* EXERCICE 1 *
Quelle est la durée de l'album Wanderers: Astrology of the Nine selon la chronique de cet album ?
* EXERCICE 2 *
Poursuivez la chronique de l'album Wanderers: Astrology of the Nine à partir de sa dernière phrase.

* EXTRAIT CHOISI *

Il est évident que sur ce coup-là, je vais vous demander un effort particulier. En vous livrant la chronique d’un album conceptuel de presque deux heures, je ne peux en effet m’appuyer sur des arguments traditionnels pour vous convaincre de l’intérêt d’une œuvre, spécialement dans un créneau aussi complexe que celui du Black Metal atmosphérique. Deux groupes pour un seul but, et pourtant, impossible de vulgariser ce travail en lui accolant l’étiquette insultante de split LP. Certes, les deux groupes présents se partagent la place, mais le thème, le découpage, et l’union finale proposent une piste plus élaborée et moins simple, et évoquent plus volontiers un énorme travail commun qu’une simple juxtaposition de morceaux. La Grèce s’unit donc aux Etats-Unis pour offrir une histoire pas comme les autres, et c’est avec une certaine curiosité doublée d’appréhension que nous affrontons aujourd’hui le massif Wanderers: Astrology of the Nine, énorme pavé de cent-quinze minutes, qui à n’en point douter, fera date dans l’histoire du Black Metal mondial. D’un côté de la balance, SPECTRAL LORE, et sa tête pensante Ayloss, grec à la discographie pléthorique et cohérente. De l’autre côté, MARE COGNITUM, Portland et Jacob Buczarski, seul maître à bord lui aussi. Deux one-man-band uniques dans le contexte actuel, et œuvrant dans l’ombre pour repousser les limites d’un ou plusieurs styles qu’ils respectent et adorent. Mais Wanderers: Astrology of the Nine n’est pas la première collaboration des deux hommes, qui se jaugent et s’apprécient depuis Sol, première étape de leur association, publié en 2013 sur le même label, et accusant déjà plus d’une heure de musique pour seulement trois morceaux. Car les deux créateurs ont ceci en commun qu’ils ne supportent pas les contraintes de temps. Si Sol leur permettait des dérives de plus de vingt minutes chacun de leur côté, et une osmose d’un quart d’heure en final, Wanderers: Astrology of the Nine va encore plus loin, et impose des compositions de plus de dix minutes chacune, et pourtant, à aucun moment, l’ennui ne fait mine de s’imposer aux agapes de la violence.

* DONNÉES BRUTES *
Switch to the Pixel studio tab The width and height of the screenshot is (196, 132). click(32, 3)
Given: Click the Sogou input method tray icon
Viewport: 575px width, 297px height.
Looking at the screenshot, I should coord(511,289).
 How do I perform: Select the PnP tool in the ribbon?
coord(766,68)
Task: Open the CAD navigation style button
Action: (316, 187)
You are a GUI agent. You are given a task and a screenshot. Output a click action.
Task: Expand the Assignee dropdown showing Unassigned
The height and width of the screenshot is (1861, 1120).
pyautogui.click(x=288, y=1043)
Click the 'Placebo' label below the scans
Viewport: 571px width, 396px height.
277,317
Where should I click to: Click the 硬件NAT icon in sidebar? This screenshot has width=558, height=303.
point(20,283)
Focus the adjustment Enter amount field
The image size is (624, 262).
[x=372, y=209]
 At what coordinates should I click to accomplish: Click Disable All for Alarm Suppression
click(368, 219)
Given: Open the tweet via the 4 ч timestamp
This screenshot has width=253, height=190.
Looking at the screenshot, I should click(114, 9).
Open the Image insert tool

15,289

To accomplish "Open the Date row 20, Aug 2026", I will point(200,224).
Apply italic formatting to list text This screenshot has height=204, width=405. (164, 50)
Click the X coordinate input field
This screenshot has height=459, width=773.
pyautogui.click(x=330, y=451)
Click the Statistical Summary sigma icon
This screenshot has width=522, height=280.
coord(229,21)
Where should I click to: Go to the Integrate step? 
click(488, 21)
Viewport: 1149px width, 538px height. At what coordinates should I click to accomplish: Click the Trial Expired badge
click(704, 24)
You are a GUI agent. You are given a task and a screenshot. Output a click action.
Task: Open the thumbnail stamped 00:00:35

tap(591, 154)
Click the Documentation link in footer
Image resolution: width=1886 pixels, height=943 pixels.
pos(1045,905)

* CORRIGÉ 1 *
Cent-quinze minutes.

* CORRIGÉ 2 *
Le thème de l’œuvre ? Un prolongement du travail entrepris sur Sol, et une visite guidée de la galaxie, avec des planètes décrites selon leurs particularités, transposées dans une mythologie de fables et une personnification assez fascinante dans les faits. C’est ainsi que chaque planète de notre système solaire se voit conférer une identité propre, comme l’indiquent les titres, et chacune de ces personnalités permet aux musiciens de développer des ambiances propres, des textures, des déviances, qui rapprochent ce Black Metal d’un travail énorme ressemblant au nettoyage des écuries d’Augias. Chacun des deux groupes/projets garde donc ses caractéristiques propres, mais met son talent au service d’un travail collectif, qui a cherché l’osmose avant tout. Inutile donc de vous attendre à une simple superposition de titres en solitaire vaguement reliés par un fil rouge, mais bien à un volume cohérent, logique, au développement étrange, mystique et enivrant de beauté. Ayloss et Jacob démontrent donc une fois de plus toute la singularité de leur talent respectif, et naviguent entre toutes les nuances d’un Black qui se veut atmosphérique, mais aussi terriblement concret dans sa brutalité. Difficile toutefois de se plonger dans un album qui tape les deux heures chrono. Et pourtant aucune coupure n’est permise pour apprécier pleinement cette histoire de galaxie peuplée de planètes/entités qui se révèlent sous un autre jour. Et si les deux groupes se rejoignent souvent dans les approches et ambiances, chacun apporte sa pierre au gigantesque édifice qui n’a aucun équivalent sur la scène BM actuelle.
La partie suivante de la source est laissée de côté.